The original RASP model of Elgot and Robinson had only three instructions in the fashion of the register-machine model, but they placed them in the register space together with their data. (Here COPY takes the place of CLEAR when one register e.g. "z" or "0" starts with and always contains 0. This trick is not unusual. The unit 1 in register "unit" or "1" is also useful.)
 { INC ( r ), COPY ( r_{i}, r_{j} ), JE ( r_{i}, r_{i}, z ) }

The RASP models allow indirect as well as direct-addressing; some allow "immediate" instructions too, e.g. "Load accumulator with the constant 3". The instructions may be of a highly restricted set such as the following 16 instructions of Hartmanis. This model uses an accumulator A. The mnemonics are those that the authors used (their CLA is "load accumulator" with constant or from register; STO is "store accumulator"). Their syntax is the following, excepting the jumps: "n, <n>, <<n>>" for "immediate", "direct" and "indirect"). Jumps are via two "Transfer instructions" TRA—unconditional jump by directly "n" or indirectly "< n >" jamming contents of register n into the instruction counter, TRZ (conditional jump if Accumulator is zero in the same manner as TRA):
{ ADD n , ADD < n >, ADD << n >>, SUB n, SUB < n >, SUB << n >>, CLA n, CLA < n >, CLA << n >>, STO < n >, STO << n >>, TRA n, TRA < n >, TRZ n, TRA < n >, HALT }

=== The Pointer machine model ===

A relative latecomer is Schönhage's Storage Modification Machine or pointer machine.
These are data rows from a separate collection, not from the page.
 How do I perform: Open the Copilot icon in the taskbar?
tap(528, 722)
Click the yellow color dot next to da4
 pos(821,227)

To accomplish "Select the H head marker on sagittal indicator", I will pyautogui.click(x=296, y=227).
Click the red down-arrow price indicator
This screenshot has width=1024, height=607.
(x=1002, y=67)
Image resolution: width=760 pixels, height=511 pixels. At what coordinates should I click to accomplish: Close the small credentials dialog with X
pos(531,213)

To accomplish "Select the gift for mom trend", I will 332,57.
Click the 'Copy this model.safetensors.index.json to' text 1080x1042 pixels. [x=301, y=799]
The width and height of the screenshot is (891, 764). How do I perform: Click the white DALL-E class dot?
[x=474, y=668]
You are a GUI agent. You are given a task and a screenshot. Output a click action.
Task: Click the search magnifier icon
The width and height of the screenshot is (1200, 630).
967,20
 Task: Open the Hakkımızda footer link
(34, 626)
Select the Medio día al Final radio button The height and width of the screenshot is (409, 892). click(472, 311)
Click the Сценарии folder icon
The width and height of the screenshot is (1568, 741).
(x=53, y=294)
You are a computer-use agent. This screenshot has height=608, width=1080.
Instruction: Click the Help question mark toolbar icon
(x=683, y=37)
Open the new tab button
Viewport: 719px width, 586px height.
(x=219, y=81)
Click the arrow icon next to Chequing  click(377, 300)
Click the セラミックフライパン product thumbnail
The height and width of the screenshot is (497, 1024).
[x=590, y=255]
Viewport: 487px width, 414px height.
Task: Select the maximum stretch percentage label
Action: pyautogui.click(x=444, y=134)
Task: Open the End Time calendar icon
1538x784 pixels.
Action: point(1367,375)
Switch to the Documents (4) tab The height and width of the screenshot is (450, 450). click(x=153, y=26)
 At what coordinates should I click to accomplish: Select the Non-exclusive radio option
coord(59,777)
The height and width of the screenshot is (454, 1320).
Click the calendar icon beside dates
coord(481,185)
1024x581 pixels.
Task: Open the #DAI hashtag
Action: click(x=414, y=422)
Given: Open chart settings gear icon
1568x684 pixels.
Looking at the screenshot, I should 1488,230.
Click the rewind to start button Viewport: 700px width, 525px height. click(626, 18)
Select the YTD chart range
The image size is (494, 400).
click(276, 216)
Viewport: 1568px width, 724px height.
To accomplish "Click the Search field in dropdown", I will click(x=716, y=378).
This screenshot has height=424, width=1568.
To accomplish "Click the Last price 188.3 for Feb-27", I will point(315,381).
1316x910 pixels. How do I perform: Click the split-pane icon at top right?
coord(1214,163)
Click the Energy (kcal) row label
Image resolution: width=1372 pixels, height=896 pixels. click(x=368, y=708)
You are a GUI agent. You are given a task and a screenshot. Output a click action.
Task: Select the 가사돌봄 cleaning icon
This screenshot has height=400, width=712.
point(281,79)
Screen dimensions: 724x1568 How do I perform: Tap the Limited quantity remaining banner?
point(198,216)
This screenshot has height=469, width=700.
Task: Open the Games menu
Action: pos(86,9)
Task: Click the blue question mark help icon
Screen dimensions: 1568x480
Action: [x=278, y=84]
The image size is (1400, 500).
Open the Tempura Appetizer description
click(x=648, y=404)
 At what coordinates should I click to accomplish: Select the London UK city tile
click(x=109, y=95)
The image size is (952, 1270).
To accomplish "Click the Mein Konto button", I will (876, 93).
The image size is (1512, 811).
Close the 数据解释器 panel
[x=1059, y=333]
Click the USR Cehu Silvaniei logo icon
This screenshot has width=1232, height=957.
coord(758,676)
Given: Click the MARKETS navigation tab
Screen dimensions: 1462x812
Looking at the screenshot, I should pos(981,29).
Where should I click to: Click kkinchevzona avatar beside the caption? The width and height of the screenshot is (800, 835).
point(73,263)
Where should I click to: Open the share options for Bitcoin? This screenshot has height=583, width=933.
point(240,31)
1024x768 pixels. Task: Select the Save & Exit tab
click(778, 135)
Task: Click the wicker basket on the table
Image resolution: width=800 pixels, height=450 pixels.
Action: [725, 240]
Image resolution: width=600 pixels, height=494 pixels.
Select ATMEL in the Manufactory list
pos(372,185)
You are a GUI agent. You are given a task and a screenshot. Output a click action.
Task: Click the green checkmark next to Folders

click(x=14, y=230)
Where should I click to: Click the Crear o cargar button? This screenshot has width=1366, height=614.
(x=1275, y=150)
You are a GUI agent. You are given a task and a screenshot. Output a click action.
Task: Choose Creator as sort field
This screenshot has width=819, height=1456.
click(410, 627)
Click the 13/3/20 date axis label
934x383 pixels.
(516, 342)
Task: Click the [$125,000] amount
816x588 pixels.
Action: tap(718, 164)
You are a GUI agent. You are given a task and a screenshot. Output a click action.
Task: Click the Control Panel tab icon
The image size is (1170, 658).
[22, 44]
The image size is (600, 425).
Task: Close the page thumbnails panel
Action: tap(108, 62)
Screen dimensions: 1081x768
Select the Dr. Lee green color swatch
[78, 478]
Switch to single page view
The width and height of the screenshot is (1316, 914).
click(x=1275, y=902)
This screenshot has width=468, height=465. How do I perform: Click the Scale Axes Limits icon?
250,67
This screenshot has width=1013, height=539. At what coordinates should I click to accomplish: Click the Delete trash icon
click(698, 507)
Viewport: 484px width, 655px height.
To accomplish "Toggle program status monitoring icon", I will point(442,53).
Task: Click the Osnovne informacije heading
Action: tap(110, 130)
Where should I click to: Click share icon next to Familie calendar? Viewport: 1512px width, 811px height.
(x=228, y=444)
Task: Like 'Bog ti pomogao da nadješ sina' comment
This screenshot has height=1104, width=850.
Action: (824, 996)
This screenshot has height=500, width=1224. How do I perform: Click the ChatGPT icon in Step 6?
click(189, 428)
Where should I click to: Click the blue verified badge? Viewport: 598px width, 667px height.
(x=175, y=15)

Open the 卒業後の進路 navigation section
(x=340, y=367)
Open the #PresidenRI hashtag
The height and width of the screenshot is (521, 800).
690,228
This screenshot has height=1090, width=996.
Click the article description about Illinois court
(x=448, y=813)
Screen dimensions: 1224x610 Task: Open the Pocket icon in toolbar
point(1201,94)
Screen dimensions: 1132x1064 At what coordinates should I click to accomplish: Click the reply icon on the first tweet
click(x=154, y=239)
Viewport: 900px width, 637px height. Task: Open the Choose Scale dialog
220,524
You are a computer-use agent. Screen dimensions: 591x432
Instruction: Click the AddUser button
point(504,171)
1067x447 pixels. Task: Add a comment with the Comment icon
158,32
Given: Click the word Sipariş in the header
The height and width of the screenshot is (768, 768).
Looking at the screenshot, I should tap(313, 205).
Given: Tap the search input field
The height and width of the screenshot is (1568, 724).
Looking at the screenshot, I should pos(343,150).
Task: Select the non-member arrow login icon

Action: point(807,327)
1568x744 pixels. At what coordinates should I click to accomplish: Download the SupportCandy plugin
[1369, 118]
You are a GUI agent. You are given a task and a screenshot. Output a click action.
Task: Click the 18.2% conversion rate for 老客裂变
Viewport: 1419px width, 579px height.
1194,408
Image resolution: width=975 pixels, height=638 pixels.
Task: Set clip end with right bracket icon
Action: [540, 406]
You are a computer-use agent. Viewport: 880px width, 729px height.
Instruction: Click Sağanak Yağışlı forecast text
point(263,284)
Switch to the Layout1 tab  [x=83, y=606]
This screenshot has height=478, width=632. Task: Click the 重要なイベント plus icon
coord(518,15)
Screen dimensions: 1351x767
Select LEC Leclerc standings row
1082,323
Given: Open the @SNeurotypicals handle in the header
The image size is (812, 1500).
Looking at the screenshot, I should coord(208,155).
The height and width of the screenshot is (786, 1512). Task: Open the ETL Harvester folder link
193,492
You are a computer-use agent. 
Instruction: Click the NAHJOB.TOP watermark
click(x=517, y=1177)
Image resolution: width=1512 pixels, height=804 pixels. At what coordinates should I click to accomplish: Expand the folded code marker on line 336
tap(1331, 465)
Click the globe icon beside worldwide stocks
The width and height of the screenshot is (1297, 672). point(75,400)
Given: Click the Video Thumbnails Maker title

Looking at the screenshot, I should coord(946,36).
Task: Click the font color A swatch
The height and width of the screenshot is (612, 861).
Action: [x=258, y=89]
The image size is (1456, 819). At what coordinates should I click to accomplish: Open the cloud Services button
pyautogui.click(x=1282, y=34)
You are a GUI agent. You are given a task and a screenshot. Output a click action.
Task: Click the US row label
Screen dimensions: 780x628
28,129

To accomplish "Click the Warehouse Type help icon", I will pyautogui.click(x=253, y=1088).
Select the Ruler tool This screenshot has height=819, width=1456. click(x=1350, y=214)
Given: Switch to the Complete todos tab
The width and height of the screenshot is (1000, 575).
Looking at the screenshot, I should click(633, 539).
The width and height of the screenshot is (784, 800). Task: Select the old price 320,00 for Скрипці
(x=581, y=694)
Another version is the Kolmogorov-Uspensky machine, and the Knuth "linking automaton" proposal. (For references see pointer machine). Like a state-machine diagram, a node emits at least two labelled "edges" (arrows) that point to another node or nodes which in turn point to other nodes, etc. The outside world points at the center node.

==Machines with input and output==
Any of the above tape-based machines can be equipped with input and output tapes; any of the above register-based machines can be equipped with dedicated input and output registers. For example, the Schönhage pointer-machine model has two instructions called "input λ_{0},λ_{1}" and "output β".

It is difficult to study sublinear space complexity on multi-tape machines with the traditional model, because an input of size n already takes up space n. Thus, to study small DSPACE classes, we must use a different model. In some sense, if we never "write to" the input tape, we don't want to charge ourself for this space. And if we never "read from" our output tape, we don't want to charge ourself for this space.

We solve this problem by introducing a k-string Turing machine with input and output. This is the same as an ordinary k-string Turing machine, except that the transition function δ is restricted so that the input tape can never be changed, and so that the output head can never move left. This model allows us to define deterministic space classes smaller than linear. Turing machines with input-and-output also have the same time complexity as other Turing machines; in the words of Papadimitriou 1994 Prop 2.2:

For any k-string Turing machine M operating within time bound $f(n)$ there is a $(k+2)$-string Turing machine M with input and output, which operates within time bound $O(f(n))$.

k-string Turing machines with input and output can be used in the formal definition of the complexity resource DSPACE.

== Other equivalent machines and methods ==

- Multidimensional Turing machine: For example, a model by Schönhage uses the four head-movement commands { North, South, East, West }.
- Single-tape, multi-head Turing machine: In an undecidability proof of the "problem of tag", Minsky and Shepherdson and Sturgis described machines with a single tape that could read along the tape with one head and write further along the tape with another.

- Markov algorithm is another remarkably simple computational model, based on string rewriting, equivalent to the Turing machines.